### [Records for this task]
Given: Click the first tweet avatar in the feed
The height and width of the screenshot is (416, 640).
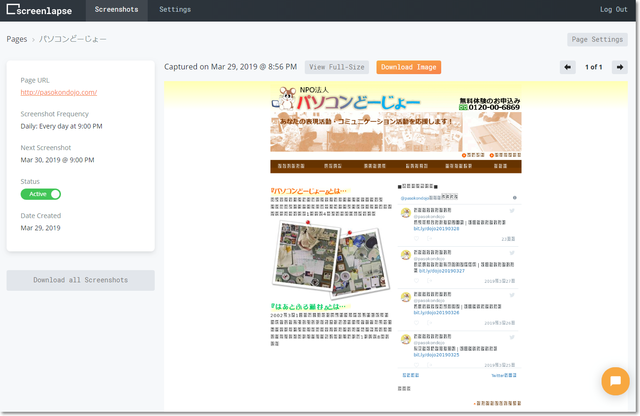Looking at the screenshot, I should 405,213.
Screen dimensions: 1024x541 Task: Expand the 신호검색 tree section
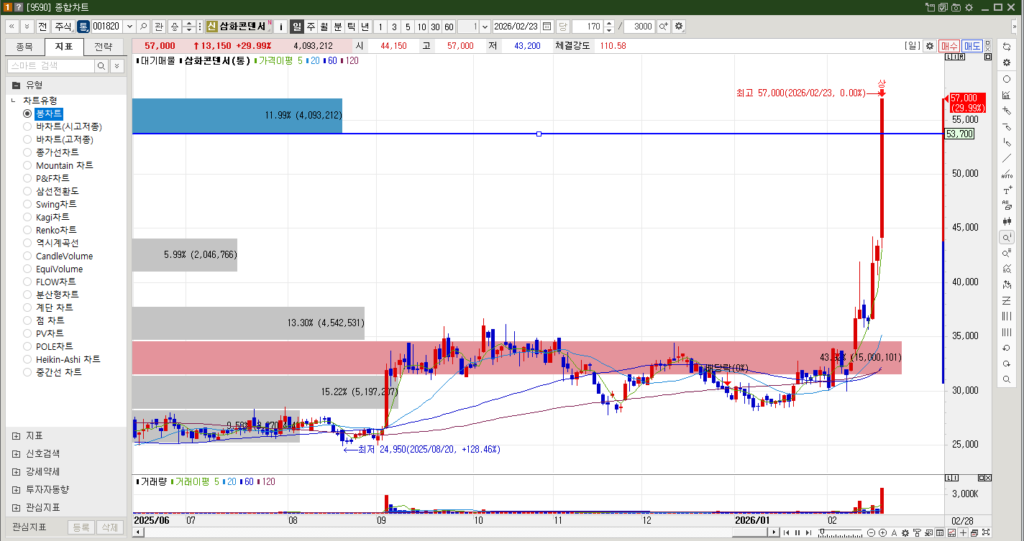pos(16,453)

### [What the exercise asks]
Could you print the listing above exactly, without the pictures?

### [Answer section]
Given: Click the first tweet avatar in the feed
The height and width of the screenshot is (416, 640).
Looking at the screenshot, I should 405,213.
Screen dimensions: 1024x541 Task: Expand the 신호검색 tree section
pos(16,453)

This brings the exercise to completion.